Scan the entries below for "agent" and copy each line that holds it.

**TASK INPUTS:**
------------------------------------------------------------------------
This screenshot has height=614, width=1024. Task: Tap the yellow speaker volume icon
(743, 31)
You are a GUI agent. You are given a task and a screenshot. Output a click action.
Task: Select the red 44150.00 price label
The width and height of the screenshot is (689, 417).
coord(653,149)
------------------------------------------------------------------------
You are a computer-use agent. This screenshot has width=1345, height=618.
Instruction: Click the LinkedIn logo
------------------------------------------------------------------------
**OUTPUT OF THE TASK:**
You are a GUI agent. You are given a task and a screenshot. Output a click action.
You are a computer-use agent. This screenshot has width=1345, height=618.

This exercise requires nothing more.